[Start of section]

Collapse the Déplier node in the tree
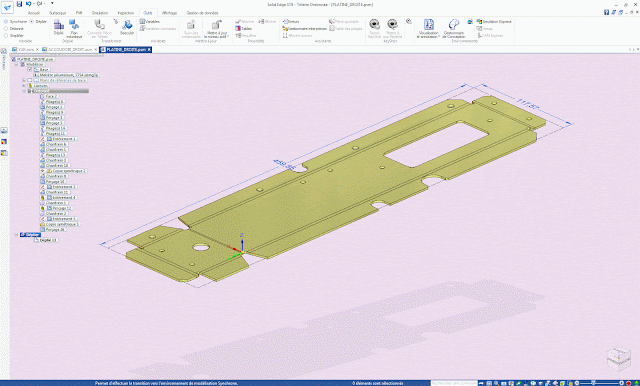Screen dimensions: 640x386 [x=17, y=235]
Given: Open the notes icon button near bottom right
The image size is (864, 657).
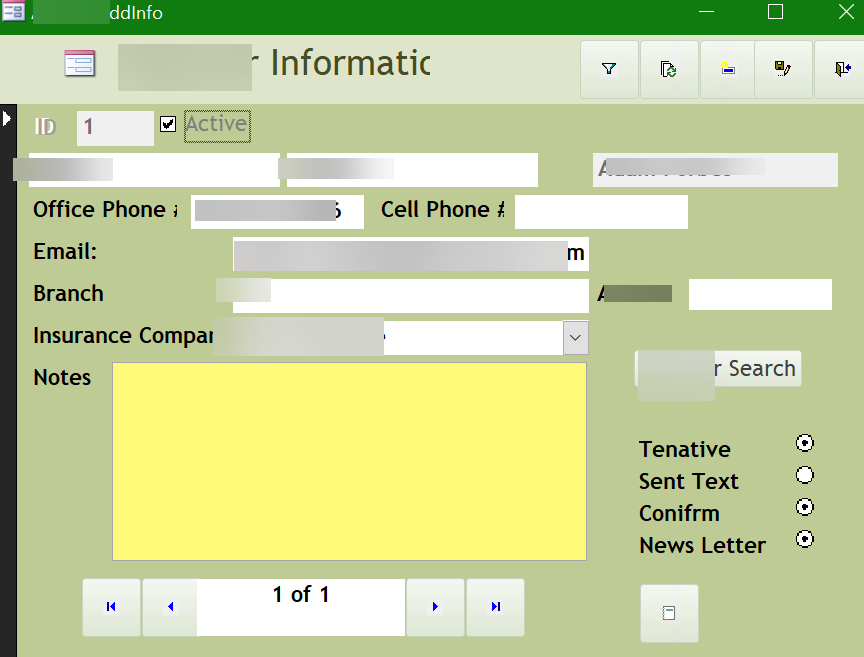Looking at the screenshot, I should (669, 613).
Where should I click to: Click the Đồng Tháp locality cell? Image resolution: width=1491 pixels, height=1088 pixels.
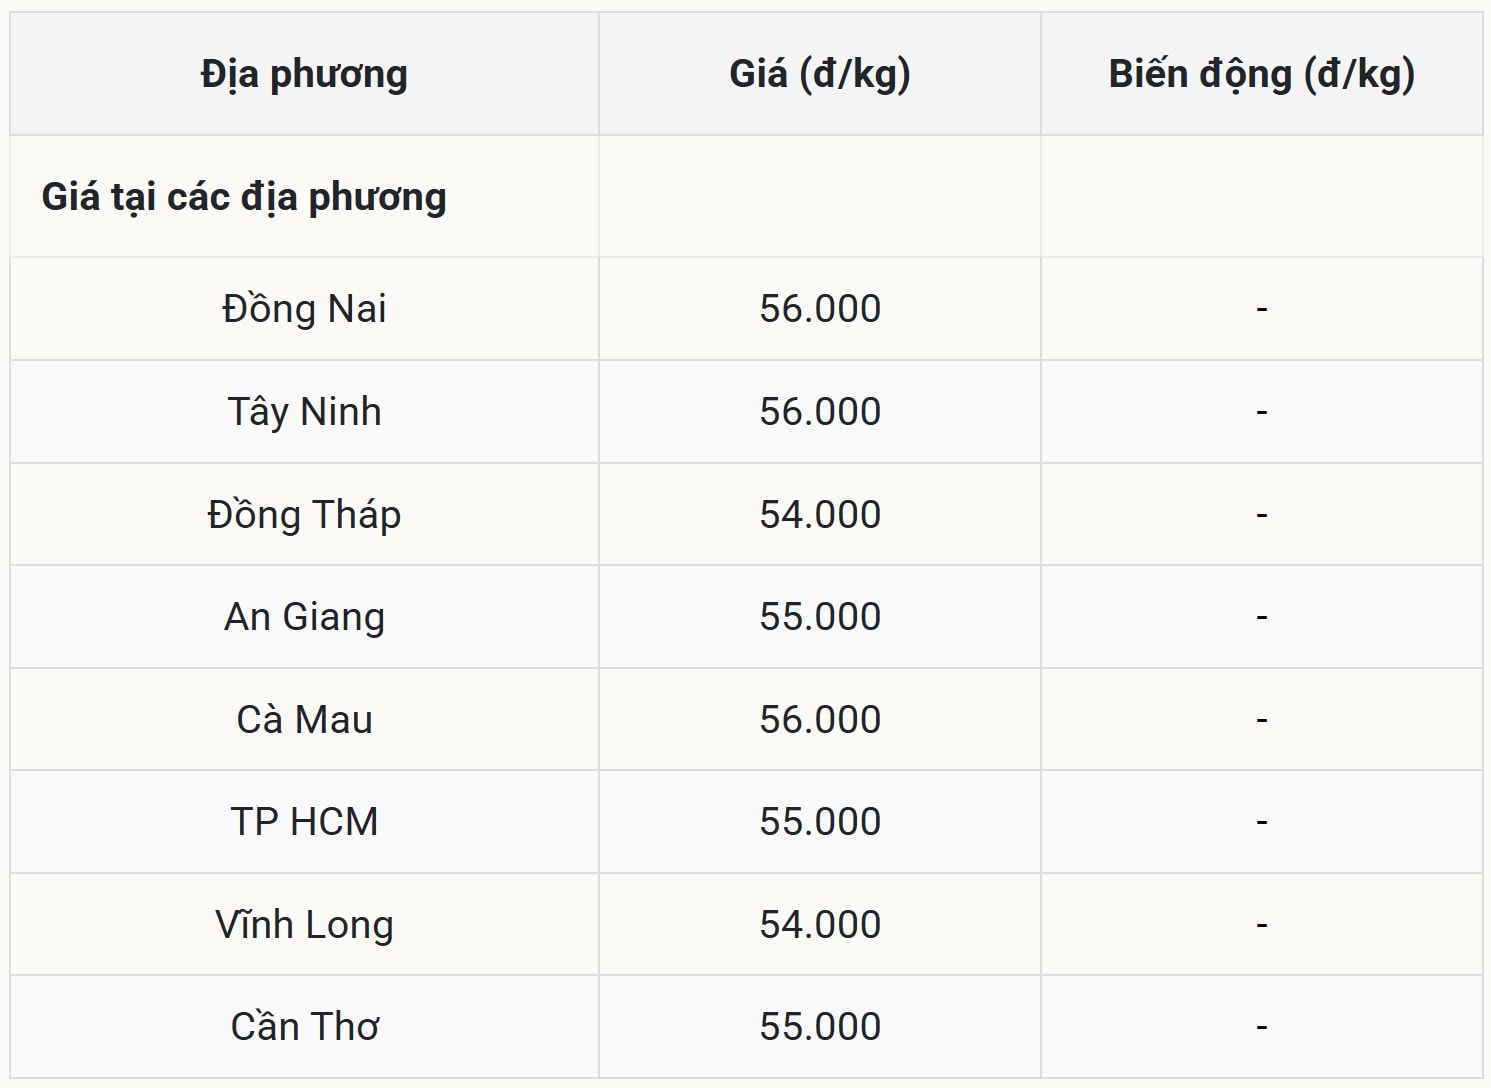(304, 515)
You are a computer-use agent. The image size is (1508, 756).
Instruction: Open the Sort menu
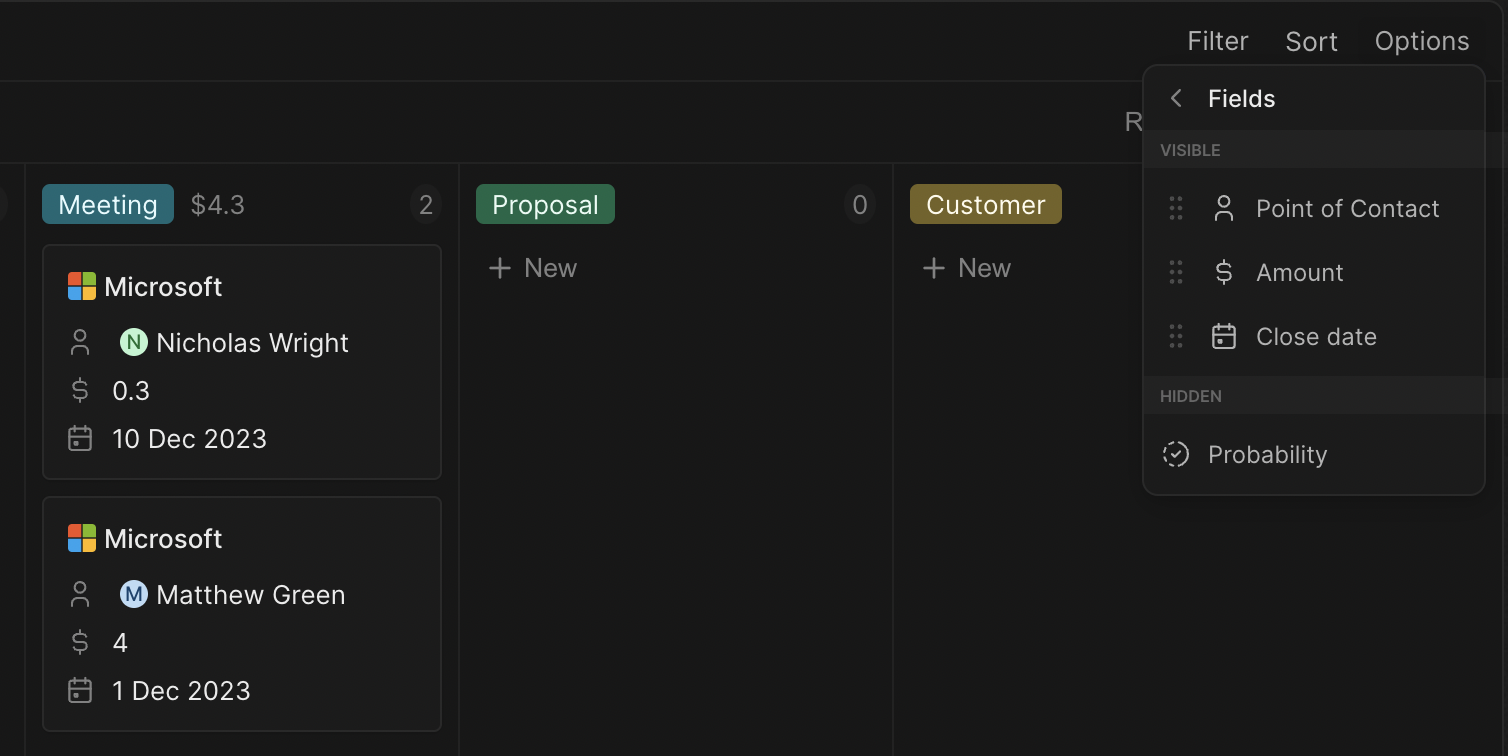point(1311,41)
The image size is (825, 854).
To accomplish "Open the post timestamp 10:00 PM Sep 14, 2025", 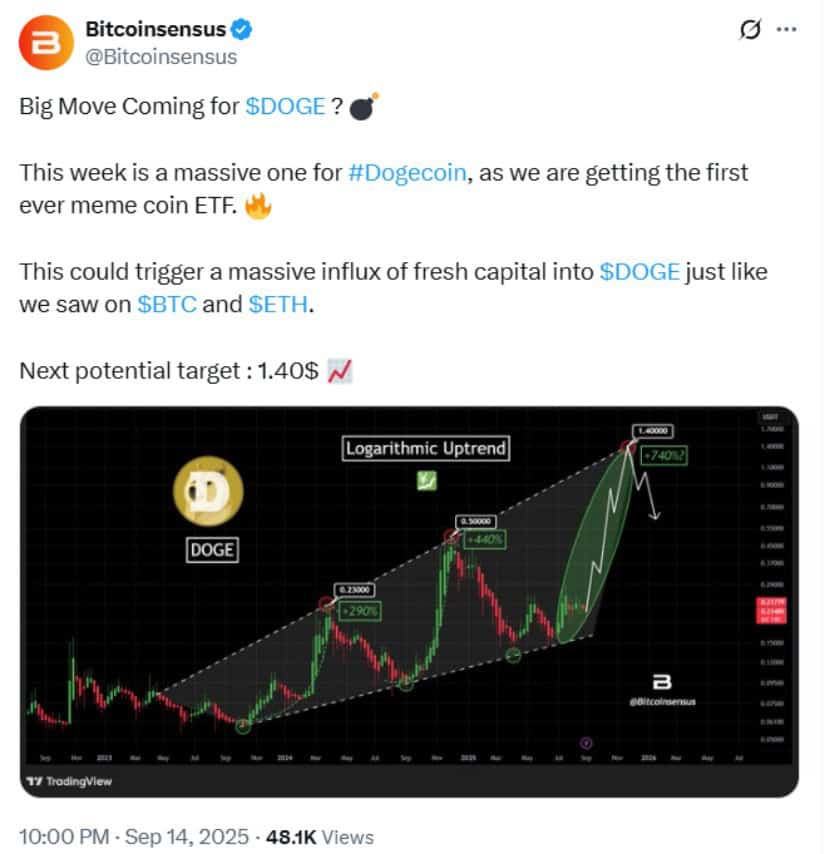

[End of section]

▸ **Exercise directions**
Restate the data word for word without pictures.

▸ **Exercise answer**
Collapse the Déplier node in the tree
Screen dimensions: 640x386 [x=17, y=235]
Given: Open the notes icon button near bottom right
The image size is (864, 657).
Looking at the screenshot, I should (669, 613).
Where should I click to: Click the Đồng Tháp locality cell? Image resolution: width=1491 pixels, height=1088 pixels.
(304, 515)
You are a computer-use agent. The image size is (1508, 756).
Instruction: Open the Sort menu
point(1311,41)
The image size is (825, 854).
To accomplish "Open the post timestamp 10:00 PM Sep 14, 2025", 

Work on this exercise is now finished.